Audacieux ou stupide (c'est à vous de voir), Michael Connelly a pris le parti de nous dévoiler son identité dès les premières pages, et durant la première moitié de l'intrigue, on alterne entre les aventures de Jack McEvoy (à la première personne) et celles de Wesley "Scarecrow" Carver (à la troisième personne). Ce choix de narration discutable (personnellement, j'aurais fait l'inverse) nous permet de comprendre le raisonnement du tueur en série, qui grâce à ses talents de hacker, a toujours un coup d'avance sur ses adversaires. Mais à mes yeux, l'auteur n'est pas allé assez loin dans l'étude psychologique de ce pervers sexuel, et vers la fin du roman, les chapitres qui lui consacrés se font bien trop rares par rapport au reste de l'intrigue. Résultat : on ne sait plus trop ce qu'il pense, ni comment il va contrecarrer la progression de Jack.

Dans son ensemble, ce 21ème roman possède tout de même de sacrés arguments. Outre le style d'écriture nerveux et sans fioritures auquel on est désormais bien habitué, Connelly nous fait une analyse bien pessimiste de l'état de la presse papier, et à travers le licenciement économique de Jack, il nous démontre avec une certaine nostalgie que cette industrie désormais dirigée par des financiers est condamnée à mourir à moyen terme. Mais le vrai point fort de ce livre, c'est bien évidemment son couple star : 12 ans après "le Poète", Michael Connelly s'est enfin décidé à réunir Jack McEvoy et Rachel Walling ! Pourtant, il faut bien avouer qu'ils sont tous les deux assez antipathiques dans leur genre : Jack est un journaliste cynique et opportuniste qui monte trop souvent sur ses grands chevaux, et Rachel est distante et désagréable comme tout bon agent du FBI qui se respecte. Mais voilà, quand ils sont ensemble, une évidente alchimie se crée, et les pages se lisent avec un plaisir non dissimulé.

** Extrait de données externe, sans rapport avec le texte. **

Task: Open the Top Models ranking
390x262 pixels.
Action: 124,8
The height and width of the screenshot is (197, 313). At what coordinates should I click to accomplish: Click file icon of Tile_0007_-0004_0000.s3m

Finalement, ce que je regretterai, c'est que l'auteur n'ait pas davantage mis ses héros en danger. Certes, il a essayé ici et là, mais à chaque fois, ce fut tellement bref que l'on n'a pas eu le temps de trembler pour eux. La confrontation tant attendue entre l'épouvantail et notre duo vedette m'a ainsi particulièrement déçu : j'en attendais beaucoup, et ce passage aurait logiquement dû être empreint de tension et de sous-entendus, mais pour une raison qui m'échappe, Connelly a préféré nous décrire, pendant 25 pages terriblement longues, le fonctionnement d'un centre de stockage de données, avec moult détails techniques parfaitement inutiles. Sacré gâchis !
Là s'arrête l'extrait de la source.